Wednesday, December 4, 2013

Out of the Furnace


Out of the Furnace (2013)
Dir. Scott Cooper


3 out of 5


Broad metaphorical strokes abound in Out of the Furnace, a hardscrabble blue collar drama about a steel mill worker named Russell Baze (Christian Bale) whose life is upended after a fatal drunk driving accident.  After stoically serving his time in prison, Russell spends most of the film as the embodiment of the ex-con with the heart of gold – painting windows, visiting his father’s grave, tearing up when his ex-girlfriend (Zoe Saldana) announces that she’s carrying another man’s baby.  Then, with director Scott Cooper (Crazy Heart) cranking the symbolism to a fever pitch, Russell lands the film’s haymaker: after quarrying a deer on a hunting trip, he stares deep into its eyes and refuses to pull the trigger.

How you respond to that sort of trope will likely determine how much you enjoy Out of the Furnace.  Granted, there is a lot to like on the film’s margins concerning Russell’s younger brother Rodney (Casey Affleck), a down-and-out Iraq War veteran forced to support himself by taking dives in illegal boxing matches organized by local crime boss John Petty (Willem Dafoe).  Itching for a bigger payday, Rodney convinces a reluctant Petty to strike a deal with Harlan DeGroat (a quietly terrifying Woody Harrelson), a drug-running hillbilly with the influence and manpower to back up his violent reputation.

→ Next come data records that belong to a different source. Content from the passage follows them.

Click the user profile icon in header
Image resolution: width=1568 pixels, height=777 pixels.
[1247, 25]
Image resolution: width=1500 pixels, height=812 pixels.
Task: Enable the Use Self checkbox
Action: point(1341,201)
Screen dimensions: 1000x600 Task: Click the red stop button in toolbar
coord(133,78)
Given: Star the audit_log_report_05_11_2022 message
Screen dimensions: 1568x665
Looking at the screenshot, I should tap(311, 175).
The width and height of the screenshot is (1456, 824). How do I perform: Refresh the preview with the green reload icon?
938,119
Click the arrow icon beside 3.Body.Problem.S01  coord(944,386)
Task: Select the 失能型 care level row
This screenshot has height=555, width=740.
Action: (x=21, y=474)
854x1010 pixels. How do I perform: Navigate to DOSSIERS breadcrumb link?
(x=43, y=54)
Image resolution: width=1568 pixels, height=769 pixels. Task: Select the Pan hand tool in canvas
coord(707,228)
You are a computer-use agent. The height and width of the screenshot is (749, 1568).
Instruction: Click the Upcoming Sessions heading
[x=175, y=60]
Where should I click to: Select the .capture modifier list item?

Still, Russell is the film’s narrative glue, and Cooper determinedly constructs the action around him.  Yet despite another intense, dark-night-of-the-soul performance from Bale, these scenes tend to sap the momentum built up by the course of events taking place far from him.  Placed in an impossible position by his brother’s carelessness and wondering whether to trade his personal freedom for his family’s redemption, Russell should be smoldering.  Instead, he simply thaws – a puzzling choice considering the prominence of the movie’s forge metaphor.
                                                                                       
Though blessed with an excellent cast and a hauntingly-rendered setting courtesy of cinematographer Masanobu Takayanagi, Out of the Furnace’s eagerness to live up to awards-season expectations means it lacks in originality.  Cooper underutilizes Saldana and Forest Whitaker in a go-nowhere subplot, and has a tendency to lean on contrivances and misdirection in place of suspense.  (A misplaced cell phone is used in particularly groan-inducing fashion.)  Out of the Furnace turns things around in time to remain intriguing, but it plods along with a grim, fatalistic sense of purpose that undercuts a fine message about Russell’s struggle to exercise his free will.  “It doesn’t have to be like this” shouts one of the players in the climax – a notion made somewhat frustrating when the inevitability of its conclusion seems spelled out in big, bold letters.